TUJUAN LATIHAN:
Tulis ulang catatan mulai dari awal hingga baris yang memuat "click(x=39, y=32)", dengan mengganti "Open" menjadi "Launch" dan membiarkan bagian lainnya tetap sama.

CATATAN YANG DIGUNAKAN:
----------------------------------------

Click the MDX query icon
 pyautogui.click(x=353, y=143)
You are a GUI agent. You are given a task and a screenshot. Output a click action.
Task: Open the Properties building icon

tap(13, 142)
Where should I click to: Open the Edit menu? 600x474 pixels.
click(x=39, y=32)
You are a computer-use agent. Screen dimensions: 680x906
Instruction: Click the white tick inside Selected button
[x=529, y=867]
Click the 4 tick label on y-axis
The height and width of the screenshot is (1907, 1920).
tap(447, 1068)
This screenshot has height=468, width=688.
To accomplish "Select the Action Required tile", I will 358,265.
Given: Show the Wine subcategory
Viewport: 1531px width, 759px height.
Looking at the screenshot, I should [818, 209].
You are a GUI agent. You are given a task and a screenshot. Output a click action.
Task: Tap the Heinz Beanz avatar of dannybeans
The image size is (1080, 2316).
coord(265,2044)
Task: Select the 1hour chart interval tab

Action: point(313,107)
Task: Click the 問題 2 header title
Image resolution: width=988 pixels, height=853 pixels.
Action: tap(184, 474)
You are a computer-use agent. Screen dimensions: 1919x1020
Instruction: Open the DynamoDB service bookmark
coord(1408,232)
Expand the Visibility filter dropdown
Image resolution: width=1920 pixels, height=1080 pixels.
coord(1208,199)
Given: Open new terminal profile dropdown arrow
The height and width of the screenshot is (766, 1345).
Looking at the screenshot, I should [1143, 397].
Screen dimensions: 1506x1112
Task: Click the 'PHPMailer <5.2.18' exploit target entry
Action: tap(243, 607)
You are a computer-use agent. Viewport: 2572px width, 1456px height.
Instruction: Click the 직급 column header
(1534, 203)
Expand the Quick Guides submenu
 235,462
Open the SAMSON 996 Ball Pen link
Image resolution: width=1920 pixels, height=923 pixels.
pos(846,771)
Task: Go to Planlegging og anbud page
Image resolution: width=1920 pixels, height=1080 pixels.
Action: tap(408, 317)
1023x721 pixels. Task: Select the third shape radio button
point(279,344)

----------------------------------------

JAWABAN TUGAS:
Click the MDX query icon
 pyautogui.click(x=353, y=143)
You are a GUI agent. You are given a task and a screenshot. Output a click action.
Task: Launch the Properties building icon

tap(13, 142)
Where should I click to: Launch the Edit menu? 600x474 pixels.
click(x=39, y=32)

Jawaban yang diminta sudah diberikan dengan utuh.